But back to Amy Goodman. After realizing the Journal was running one of her columns, I wondered if this was an aberration, that it was picked up from the syndicated column wires because perhaps it was the only one editors could find advancing this week’s trial in Israel (the same week as Vice President Joe Biden’s first visit to that country) related to the death of 23-year-old American protester Rachel Corrie, who was run over by an Israeli bulldozer as she protested the destruction of Palestinian homes on March 16, 2003.

But then it hit me (sometimes it takes a while). Amy Goodman could be there to replace Ellen Goodman. It’s been more than three months since Ellen Goodman’s syndicated farewell essay, “Letting Go,” ran in papers across the country, including the Albuquerque Journal on Jan. 1.

It makes perfect sense. Replace a female liberal voice with another.

And in the Journal’s case, without fanfare, without so much as one of those “To the Readers” advisory letters editors run religiously when there’s any kind of change on the comic strip page.

If indeed, Amy Goodman is to become an Editorial page regular, kudos to the Journal for at least (the very least) keeping the status quo in terms of gender and politics.

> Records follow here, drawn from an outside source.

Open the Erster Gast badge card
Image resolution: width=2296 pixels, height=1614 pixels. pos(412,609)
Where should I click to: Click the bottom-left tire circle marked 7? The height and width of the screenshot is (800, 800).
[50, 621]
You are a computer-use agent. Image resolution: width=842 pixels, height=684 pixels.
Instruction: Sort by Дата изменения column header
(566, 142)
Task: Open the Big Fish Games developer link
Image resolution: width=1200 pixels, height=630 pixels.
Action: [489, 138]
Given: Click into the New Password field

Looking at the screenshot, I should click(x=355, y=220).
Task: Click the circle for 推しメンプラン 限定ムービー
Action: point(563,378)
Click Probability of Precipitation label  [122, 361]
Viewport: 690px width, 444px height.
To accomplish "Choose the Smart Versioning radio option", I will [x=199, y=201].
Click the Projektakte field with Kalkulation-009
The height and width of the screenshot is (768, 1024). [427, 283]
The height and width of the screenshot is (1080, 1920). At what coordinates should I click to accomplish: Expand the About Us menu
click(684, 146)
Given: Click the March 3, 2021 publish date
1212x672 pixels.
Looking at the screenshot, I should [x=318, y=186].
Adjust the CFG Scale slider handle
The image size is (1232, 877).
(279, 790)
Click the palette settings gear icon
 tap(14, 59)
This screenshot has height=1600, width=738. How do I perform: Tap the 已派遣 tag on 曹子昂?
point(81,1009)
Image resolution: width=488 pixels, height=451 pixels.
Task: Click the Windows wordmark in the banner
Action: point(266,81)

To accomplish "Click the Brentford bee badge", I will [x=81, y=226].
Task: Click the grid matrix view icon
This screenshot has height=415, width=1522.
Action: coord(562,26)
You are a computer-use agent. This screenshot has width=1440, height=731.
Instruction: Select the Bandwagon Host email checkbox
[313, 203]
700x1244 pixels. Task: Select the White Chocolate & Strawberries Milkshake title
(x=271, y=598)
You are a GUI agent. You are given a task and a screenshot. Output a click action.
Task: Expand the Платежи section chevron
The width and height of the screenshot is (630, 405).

But has she been made a regular?

Her name hasn’t yet joined the list of syndicated columnists on the ABQJournal.com Web site. (That list, for the record, carries the names of eight men and two women, including ex-columnists Ellen Goodman and fellow Washington Post syndicate member Jim Hoagland, whose final column ran in the Journal Jan. 3).

Her column that ran Thursday, “Human Rights Focus of Israel Trial,” isn’t on the Journal Web site, either.

So, it’s still a question. But here’s another: If Amy Goodman is to be a regular, will the Journal be up front about it? Lack of so much as an editor’s note could lead to the impression editors are hoping readers (conservative ones, especially) won’t notice the substitution. After all, the columnists even share a last name.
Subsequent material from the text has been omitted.